Developer Workflow Guide > Cluster Tasks > Create Cluster Task
  

Create Cluster Task

The Create Cluster task contains all the settings that Amazon EMR or Azure HDInsight require to create a cluster with a master node and worker nodes. It also contains a reference to a Hadoop connection and the cloud provisioning configuration.
When you create a cluster workflow, you drag a Create Cluster task into the workflow editor, then configure task properties.
A cluster workflow has only one Create Cluster task.
Configure the advanced properties based on the cloud platform type.

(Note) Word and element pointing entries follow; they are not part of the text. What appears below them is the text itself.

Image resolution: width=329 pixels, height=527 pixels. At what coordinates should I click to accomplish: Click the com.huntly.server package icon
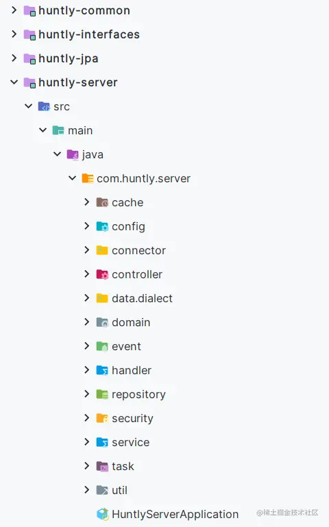pos(88,178)
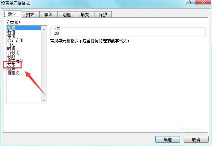Open the 边框 tab
The height and width of the screenshot is (146, 212).
tap(67, 15)
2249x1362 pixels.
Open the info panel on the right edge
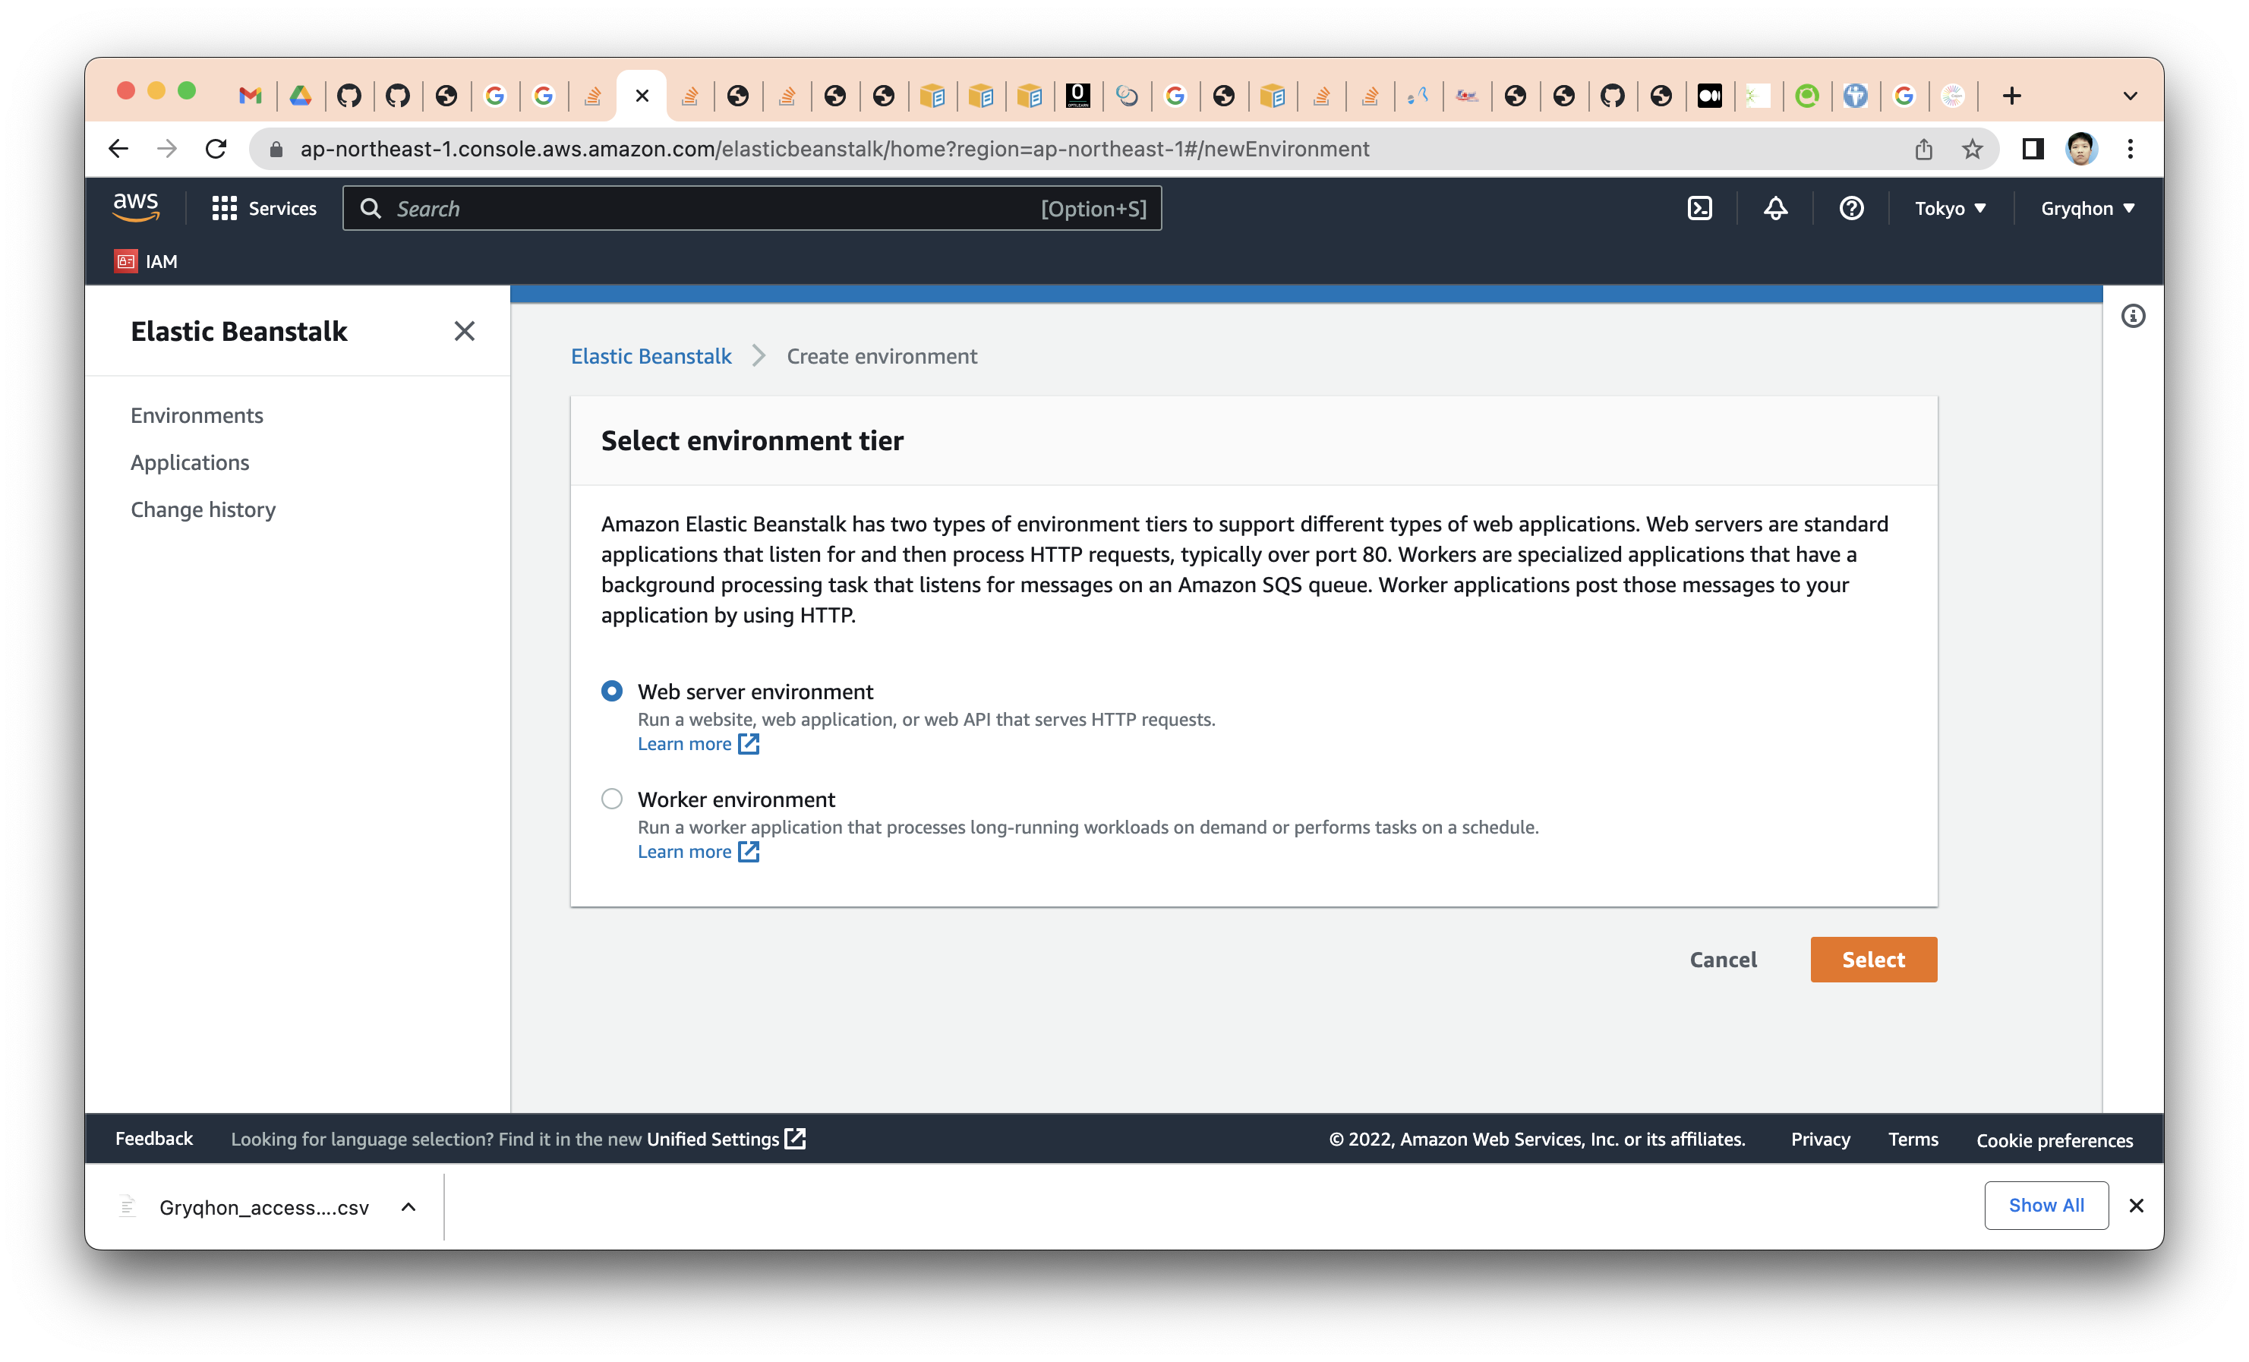(2134, 315)
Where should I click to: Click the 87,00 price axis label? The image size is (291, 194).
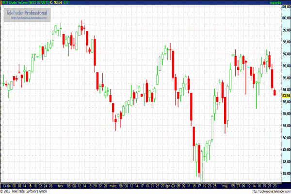[x=286, y=174]
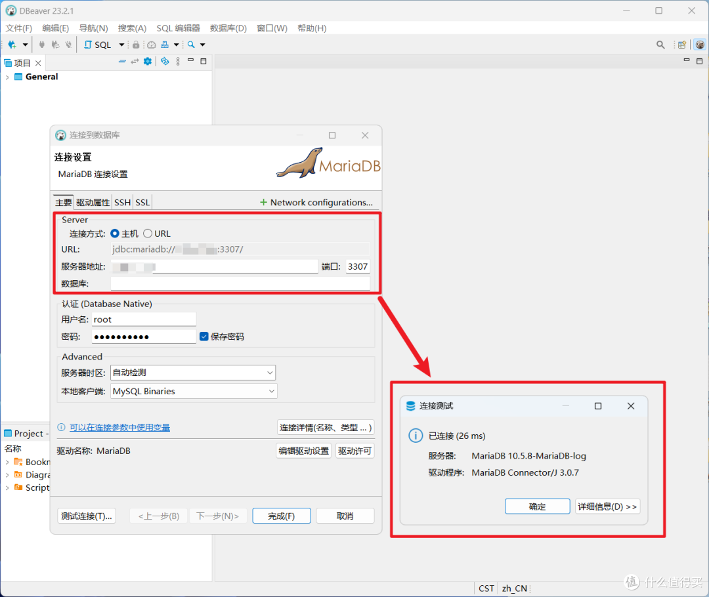Open the 服务器时区 dropdown
Screen dimensions: 709x597
point(193,373)
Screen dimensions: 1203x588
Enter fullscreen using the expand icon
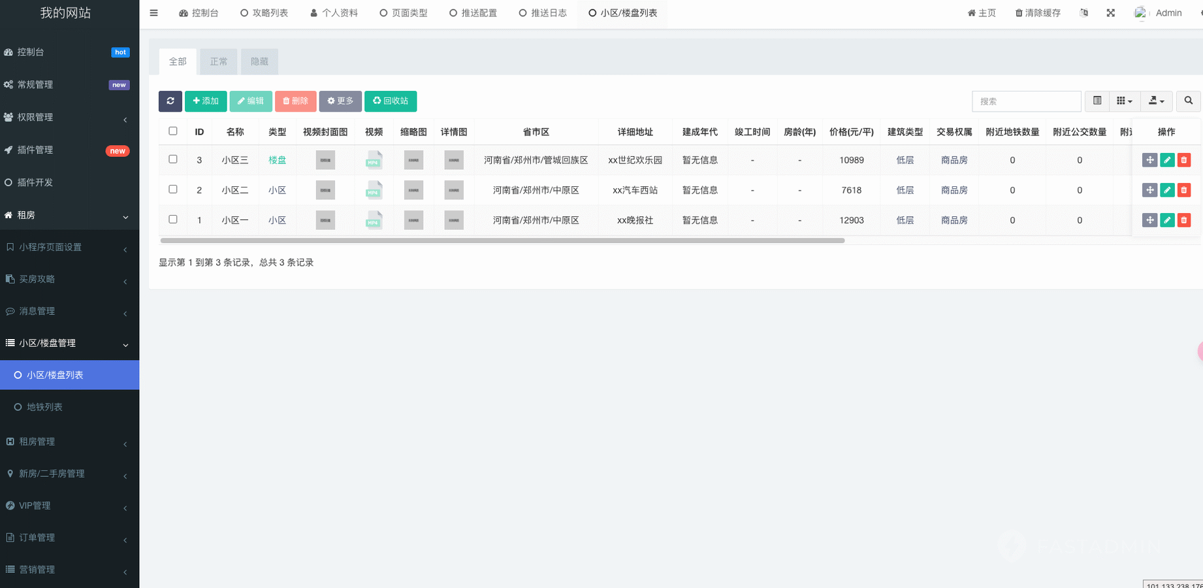point(1110,13)
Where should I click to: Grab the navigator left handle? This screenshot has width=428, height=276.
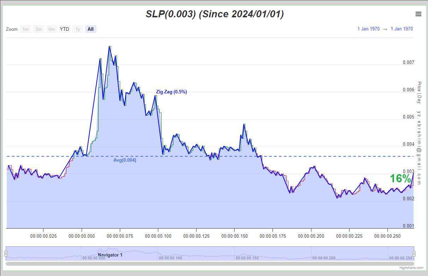pos(6,253)
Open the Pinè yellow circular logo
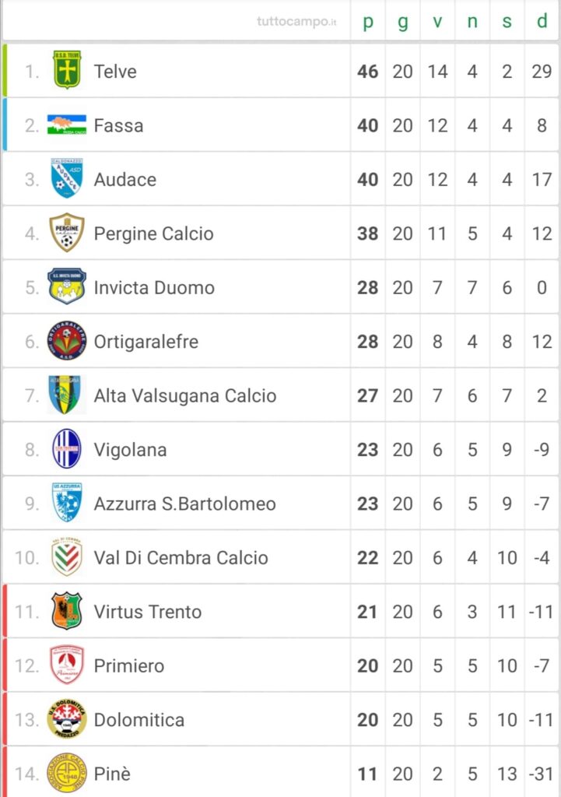Image resolution: width=561 pixels, height=797 pixels. (67, 773)
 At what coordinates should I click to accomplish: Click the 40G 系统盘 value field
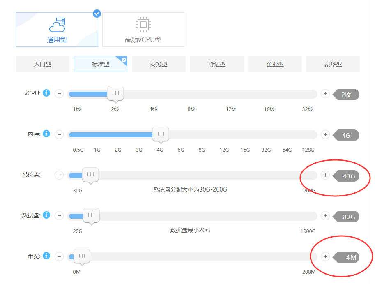pos(348,176)
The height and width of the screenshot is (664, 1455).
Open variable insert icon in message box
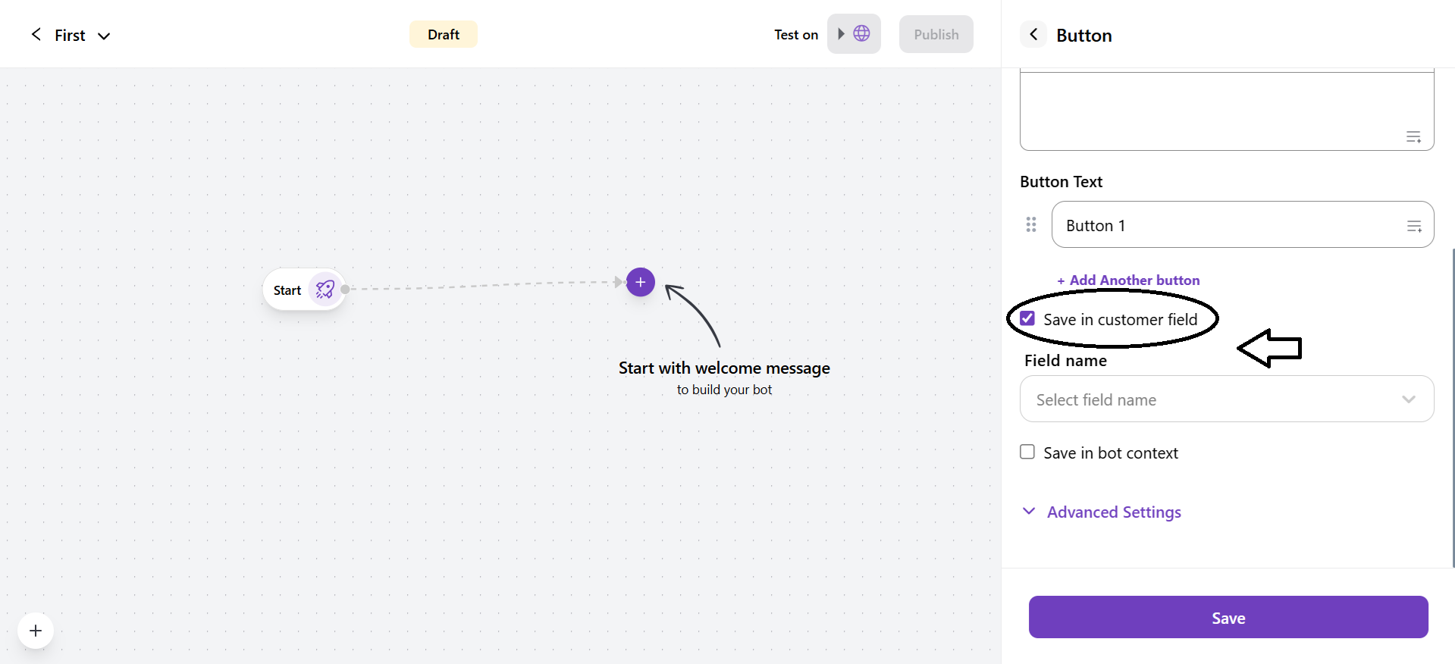coord(1414,137)
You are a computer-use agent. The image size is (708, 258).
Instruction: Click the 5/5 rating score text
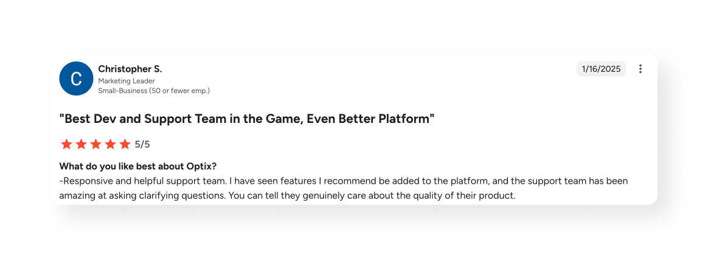coord(142,144)
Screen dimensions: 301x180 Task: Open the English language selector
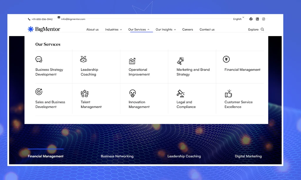coord(238,19)
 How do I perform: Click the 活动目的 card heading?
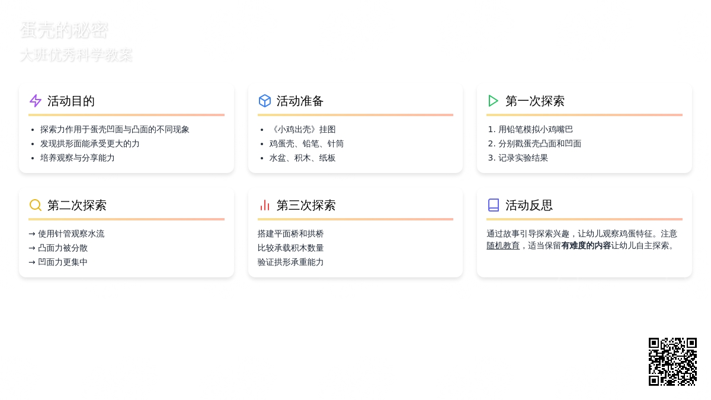click(x=71, y=101)
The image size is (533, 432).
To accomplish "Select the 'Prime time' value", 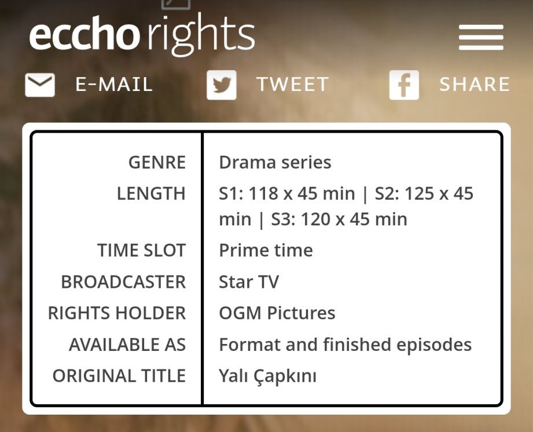I will pyautogui.click(x=266, y=250).
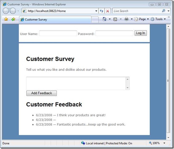The width and height of the screenshot is (174, 149).
Task: Click the Live Search magnifier icon
Action: coord(164,11)
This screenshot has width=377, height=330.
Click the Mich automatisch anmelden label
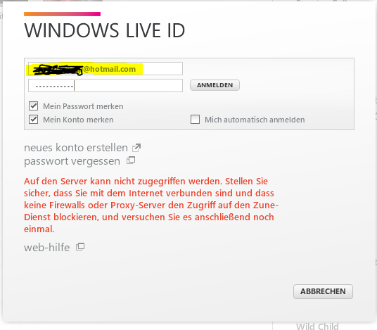255,120
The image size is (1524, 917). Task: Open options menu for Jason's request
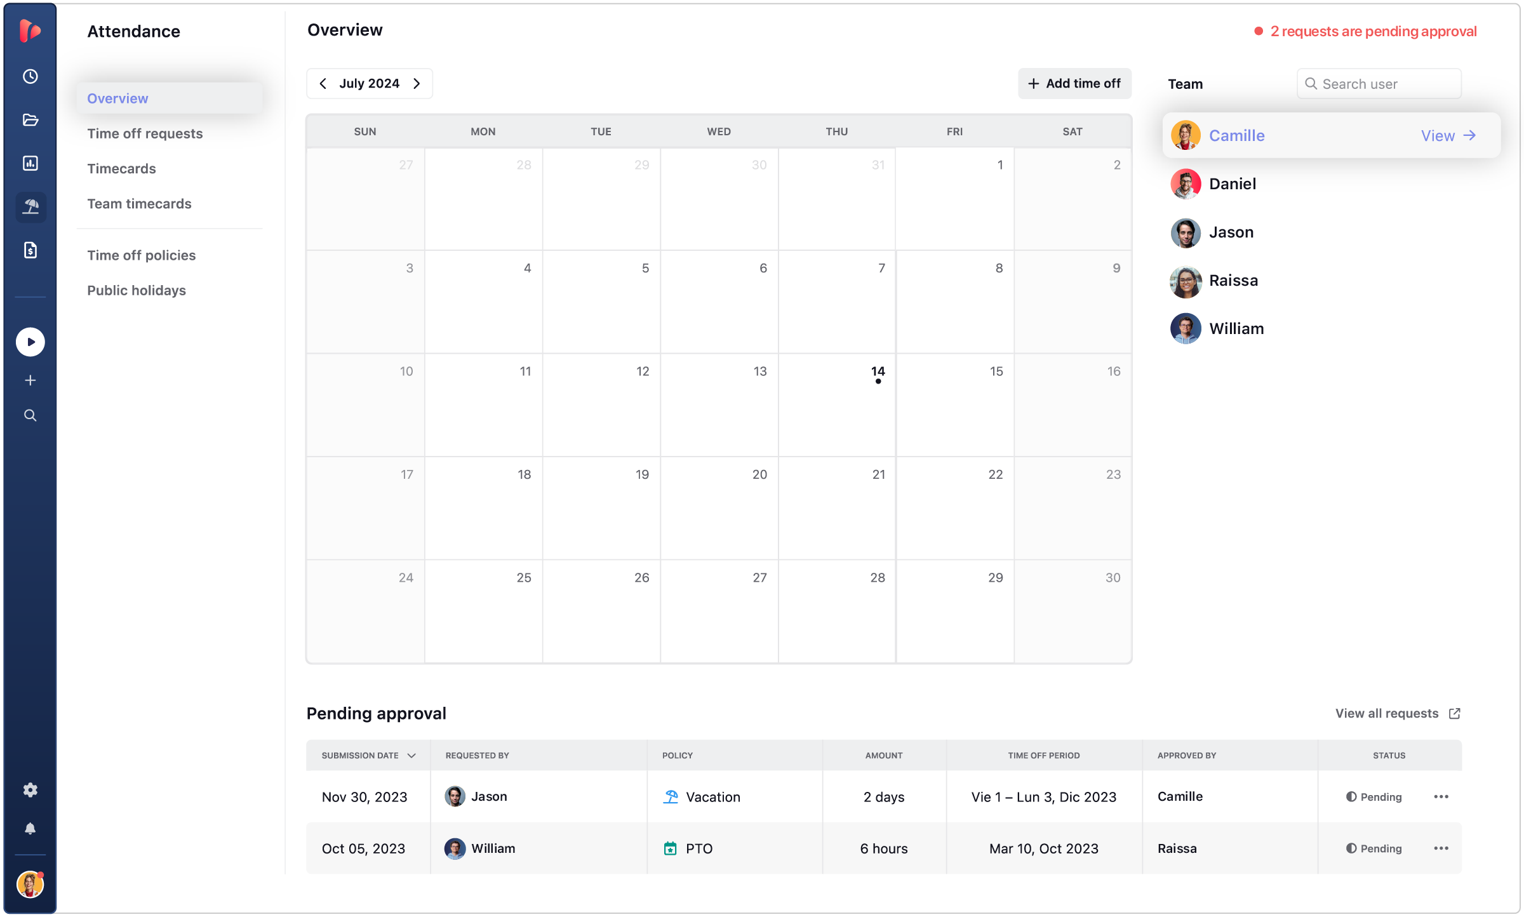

Create Cluster Task General Properties

The following table describes the General properties that you configure for the Create Cluster task:
Property
Description
Name
Name of the task.
Description
Optional. Description of the task.
Connection Name
Name of the cloud provisioning configuration to use with the workflow.
Connection Type
Choose one of the following Hadoop distributions:
  • - Amazon EMR
  • - HDInsight
Default is Amazon EMR

Create Cluster Task Output

Enter output properties for the Create Cluster task.
Verify that the Cluster Identifier property is set to the default value AutoDeployCluster.

Amazon EMR Advanced Properties

Set the advanced properties for an Amazon EMR cluster.

General Options

The following table describes general options that you can set for an EMR cluster:
Property
Description
Cluster Name
Name of the cluster to create.
Release Version
EMR version to run on the cluster.
Enter the AWS version tag string to designate the version. For example: emr-5.8.0
Default is Latest version supported.
Connection Name
Name of the Hadoop connection that you configured for use with the cluster workflow.
S3 Log URI
Optional. S3 location of logs for cluster creation. Format:
s3://<bucket name>/<folder name>
If you do not supply a location, no cluster logs will be stored.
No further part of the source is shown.